Grundsatzentscheid zum Haftbesuchsrecht

Ein (unverheiratetes) Paar befindet sich seit fast zwei Jahren in strafprozessualer Haft und hat nun vor Bundesgericht ein Haftbesuchsrecht erstritten (BGE 1B_34/2017 vom 18.04.2017, Publikation in der AS vorgesehen).

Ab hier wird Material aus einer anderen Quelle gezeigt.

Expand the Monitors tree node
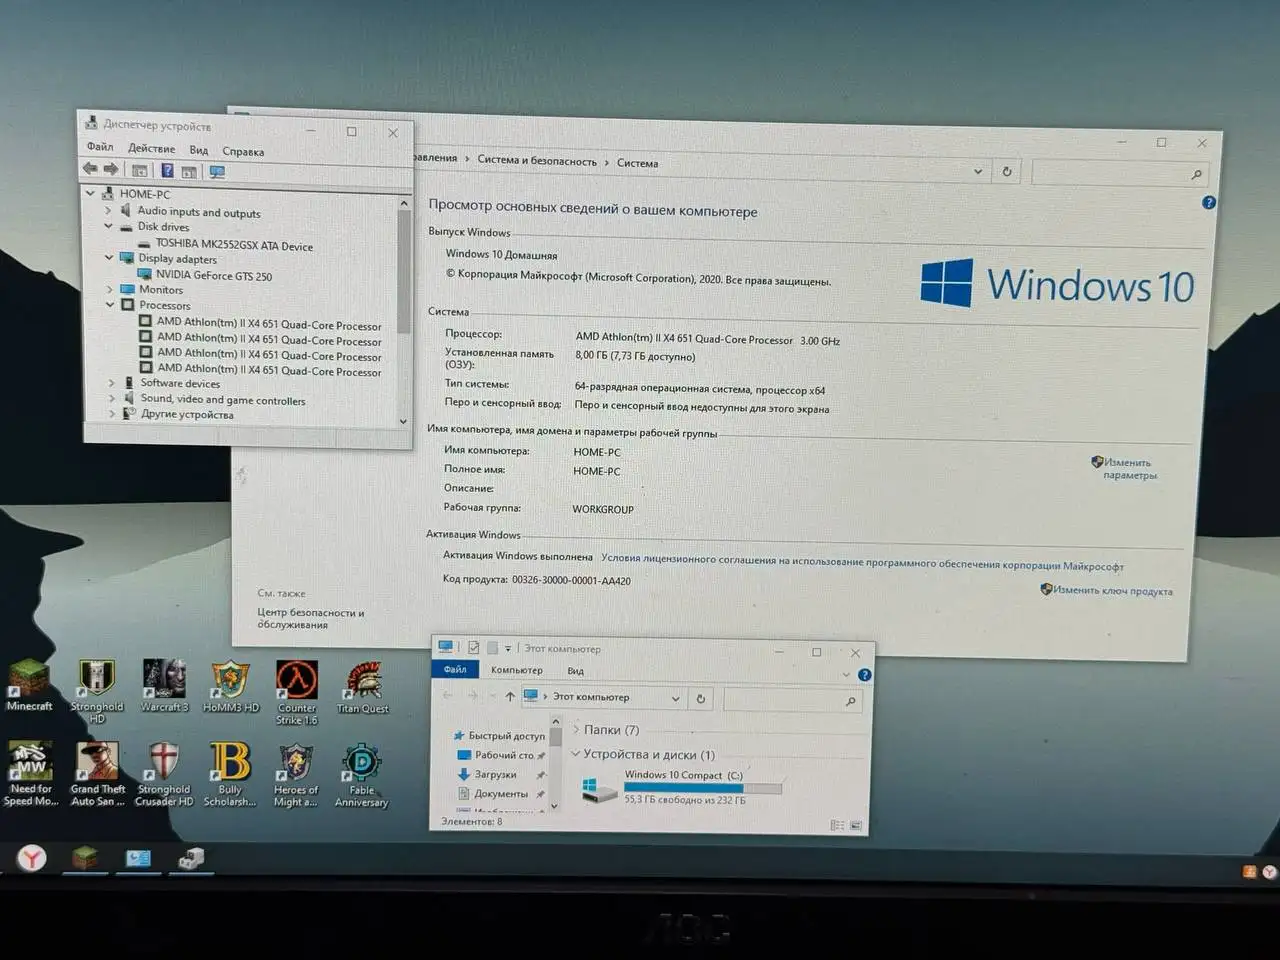This screenshot has width=1280, height=960. [x=110, y=289]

Vielleicht ist der Entscheid ein Anfang hin zur Lockerung des völlig übertriebenen U-Haftregimes in der Schweiz, das gerade die in diesem Entscheid diskutierten Fragen des verfassungsmässig geschützten Familienlebens praktisch ignoriert. Die Vorinstanz hatte die Verweigerungshaltung noch so begründet:

Im angefochtenen Entscheid wird vielmehr argumentiert, die strafprozessual Inhaftierten hätten keinen Anspruch auf “positive Leistungen des Staates” wie Transport und Bewachung zu Besuchszwecken. Diese juristische Ansicht ist weder mit dem Grundrecht auf Familienleben vereinbar, noch findet sie in Art. 235 Absätze 1 und 2 StPO eine Stütze. Das Gesetz sieht vielmehr die “Bewilligung” von entsprechenden angemessenen Besuchskonditionen durch die strafprozessuale Verfahrensleitung bzw. die “Aufsicht” von bewilligten Besuchen (im Rahmen der Haftzwecke bzw. vorbehältlich der Ordnung und Sicherheit in der Haftanstalt) ausdrücklich vor. Die Beschwerdeführenden haben sich denn auch schon im vorinstanzlichen Verfahren bereit erklärt, sachlich gebotene Auflagen bzw. Einschränkungen des Besuchsrechts zu akzeptieren. Vor Bundesgericht beantragen sie ein (zumindest) monatliches Besuchsrecht, was nicht per se unangemessen erscheint. In diesem Rahmen haben die kantonalen Behörden (in Koordination zwischen Verfahrensleitung und Vollzugsbehörden) bundesrechtskonforme Besuchsmöglichkeiten des Beschuldigten in der Vollzugsanstalt seiner mitbeschuldigten Lebensgefährtin zu gewährleisten. Der angefochtene Entscheid ist nach dem Gesagten mit dem Bundesrecht nicht vereinbar (E. 4.5).

Der Schlüssel gegen das Besuchsrecht heisst übrigens Kollusionsgefahr. Die konnte im vorliegenden Fall aber nach der bisherigen Verfahrensdauer kaum noch angerufen werden und wurde es auch nicht.